Swedish songwriter and music producer (born 1963)

Lars Henrik Wikström (born 1963) is a Swedish songwriter and music producer. He has entered the Eurovision Song Contest as a composer for Sweden in 2006 with the song "Invincible". The song was performed by Carola Häggkvist and placed 5th in the final.

Wikström grew up in Skellefteå.
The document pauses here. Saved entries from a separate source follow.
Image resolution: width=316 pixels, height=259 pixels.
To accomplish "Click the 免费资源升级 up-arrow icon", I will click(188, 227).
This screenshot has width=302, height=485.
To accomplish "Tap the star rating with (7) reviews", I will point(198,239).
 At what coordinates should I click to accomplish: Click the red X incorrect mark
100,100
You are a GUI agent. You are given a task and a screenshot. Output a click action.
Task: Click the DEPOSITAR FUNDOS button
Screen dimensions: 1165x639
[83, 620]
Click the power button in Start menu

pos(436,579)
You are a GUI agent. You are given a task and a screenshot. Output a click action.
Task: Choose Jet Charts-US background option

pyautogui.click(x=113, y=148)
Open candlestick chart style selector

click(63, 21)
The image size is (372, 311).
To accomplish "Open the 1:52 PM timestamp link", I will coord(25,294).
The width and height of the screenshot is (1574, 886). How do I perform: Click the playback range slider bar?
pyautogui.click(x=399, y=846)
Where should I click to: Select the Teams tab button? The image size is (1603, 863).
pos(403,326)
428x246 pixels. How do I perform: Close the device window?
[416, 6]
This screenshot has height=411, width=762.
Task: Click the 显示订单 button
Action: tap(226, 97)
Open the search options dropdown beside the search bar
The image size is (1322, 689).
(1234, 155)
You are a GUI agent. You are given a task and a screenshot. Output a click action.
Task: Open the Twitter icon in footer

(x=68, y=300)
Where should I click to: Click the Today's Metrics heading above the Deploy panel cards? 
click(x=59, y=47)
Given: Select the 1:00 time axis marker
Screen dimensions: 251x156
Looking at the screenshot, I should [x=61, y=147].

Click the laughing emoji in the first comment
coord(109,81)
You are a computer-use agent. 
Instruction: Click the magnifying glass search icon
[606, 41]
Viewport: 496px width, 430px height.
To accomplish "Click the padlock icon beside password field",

In high school, he wrote and recorded a rock opera called Selecta, which was recorded on a LP. He later toured to Stockholm with two performances and studied in Piteå Academy of Music.

Henrik is a veteran of the Melodifestivalen competition, the Swedish preselection for the Eurovision Song Contest, having written 34 songs between 1983 and 2017.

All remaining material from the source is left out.